* _Material shown_
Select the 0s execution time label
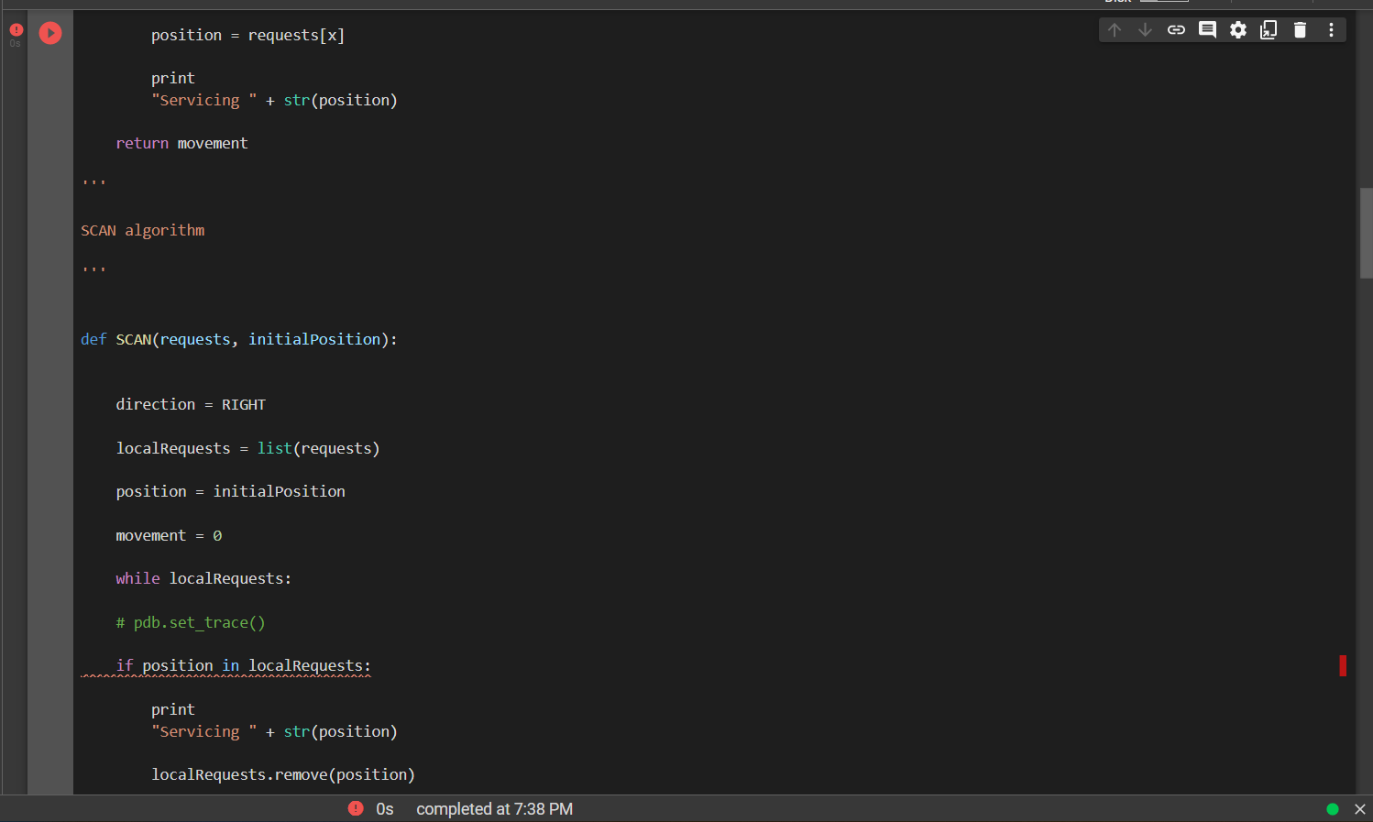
...
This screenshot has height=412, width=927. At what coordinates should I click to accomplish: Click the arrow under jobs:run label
* * *
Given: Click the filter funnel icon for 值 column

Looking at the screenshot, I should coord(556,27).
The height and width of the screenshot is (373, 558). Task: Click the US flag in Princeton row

* _Work order_
Where a line of the listing includes the word "height", add it to the tally, and give the final number and nothing more.

* _Solution below_
2